For example when one is only starting to learn QFT and you're quantizing the Klein-Gordon Field (Which describes a spin 0 boson) you start with the lagrangian density $$\mathcal{L} = \frac{1}{2}(\partial_{\mu}\phi)(\partial^{\mu}\phi) - \frac{1}{2}m^2\phi^{2}$$

and calculate the conjugate momentum $$\pi = \frac{\partial \mathcal{L}}{\partial(\partial_{t}\phi)}$$ With these you can calculate the usual Hamiltoninan density by doing $$\mathcal{H} = \dot \phi \pi - \mathcal{L}$$

If now you want to quantize this system you promote these functions into operators and enforce that they must satisfy the following commutation relations: $$[\phi(x), \pi(y)] = i \delta^{3}(x-y)$$ $$[\phi(x), \phi(y)] = 0$$ $$[\pi(x), \pi(y)] = 0$$

Now if you were to write $\phi$ and $\pi$ in momentum space and in terms of some operators $a^\dagger$ and $a$ you can obtain analogous commutation relations for these operators. These are called creation and annihilation operators. The will create or annihilate a particle state.

So imagine you have your vacuum state $|0\rangle$ you want your theory to be such that if you apply and annihilation operator to your vacuum state you get nothing that is $a |0\rangle$ = 0 because if you were to get a lower energy state then $|0\rangle$ wasn't really the vacuum state.

The thing is if you where to consider a similar procedure for the Dirac equation starting from $$\mathcal{L} =\overline{\psi}(-i\gamma^\mu \partial_\mu +m)\psi$$ where $\gamma^{\mu}$ are the Dirac gamma matrices. As you might know the Dirac field describes a spin-1/2 fermion. If you follow the exact same procedure and enforce the commutation relations you find that your theories energies aren't bounded by below. That is you can keep applying annihilation operators to the vacuum state and get lower and lower energies.
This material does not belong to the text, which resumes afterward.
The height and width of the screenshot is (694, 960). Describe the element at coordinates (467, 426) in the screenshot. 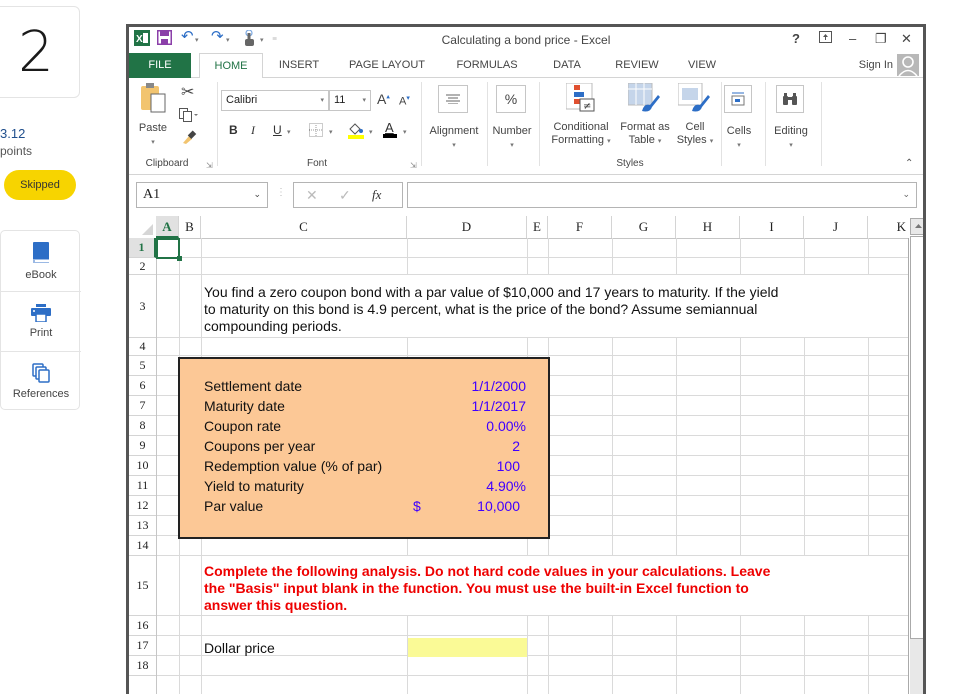

I see `input-value: 0.00%` at that location.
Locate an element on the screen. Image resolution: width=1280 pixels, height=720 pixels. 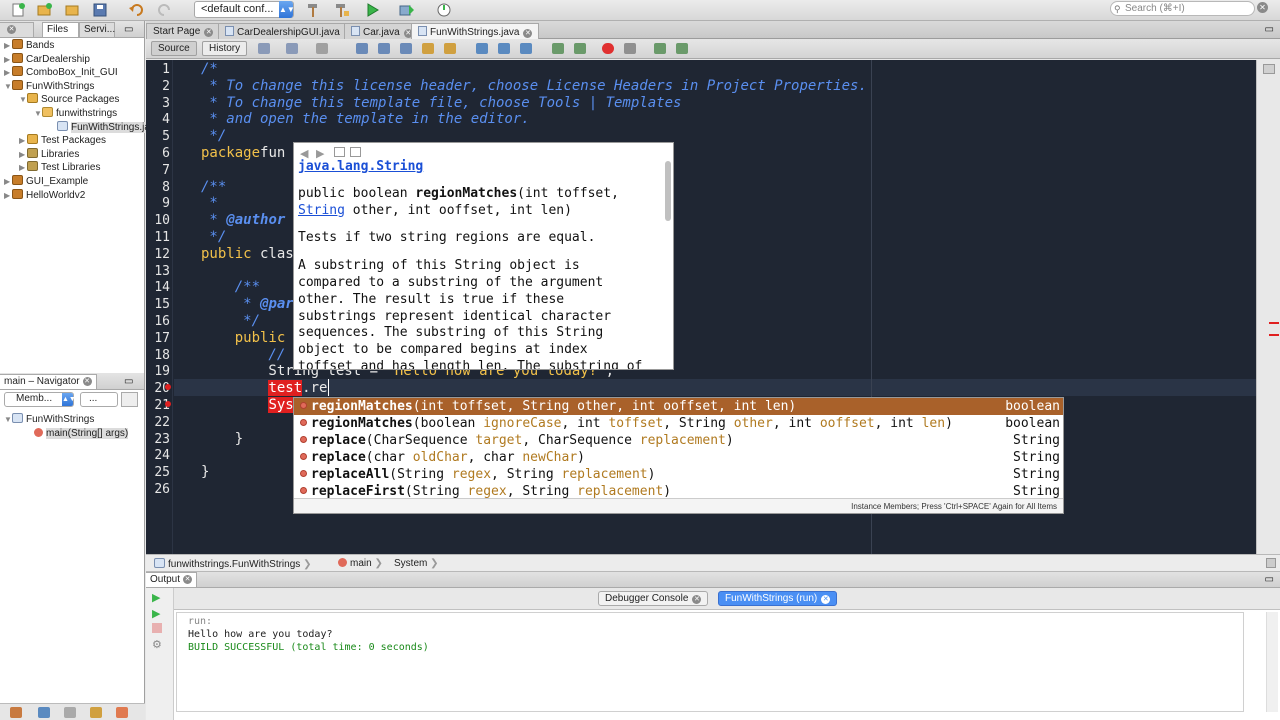
tree-item: ▼ Source Packages is located at coordinates (69, 100).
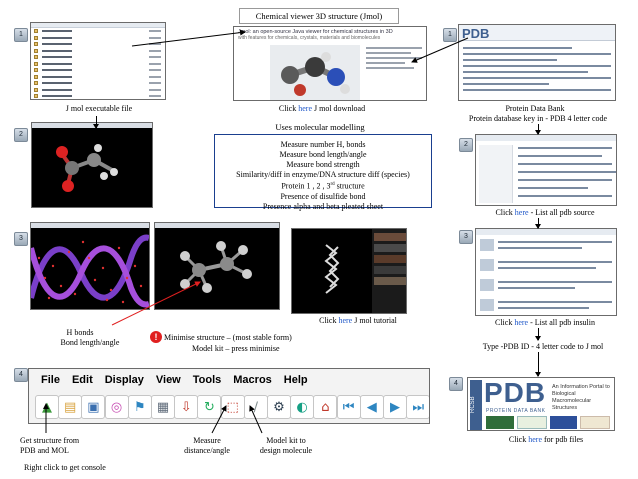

What happens is if you now force the field and momentum to have anti-commutation relations instead $$\{\psi(x), \pi(y)\} = i \delta^{3}(x-y)$$ $$\{\psi(x), \psi(y)\} = 0$$ $$\{\pi(x), \pi(y)\} = 0$$

the theory is now bounded from below and you can no longer apply the annihilation operator to the vacuum state to obtain a lower energy state.

So in a way this means that for bosons you needed fields such that $[\phi(x),\phi(y)] = 0 $ but for fermions you need a field that does the opposite $\{\psi(x),\psi(y)\} = 0$ which is what one usually defines fermions and bosons by in undergraduate QM. This for me has always been a way of looking at spin-statistics from the QFT perspective.

NOTE: I'm not claiming that this is a rigorous or formal proof of the Spin Statistics Theorem in anyway but it was just a bit big to leave as a comment. I'm sorry if this wasn't answer worthy.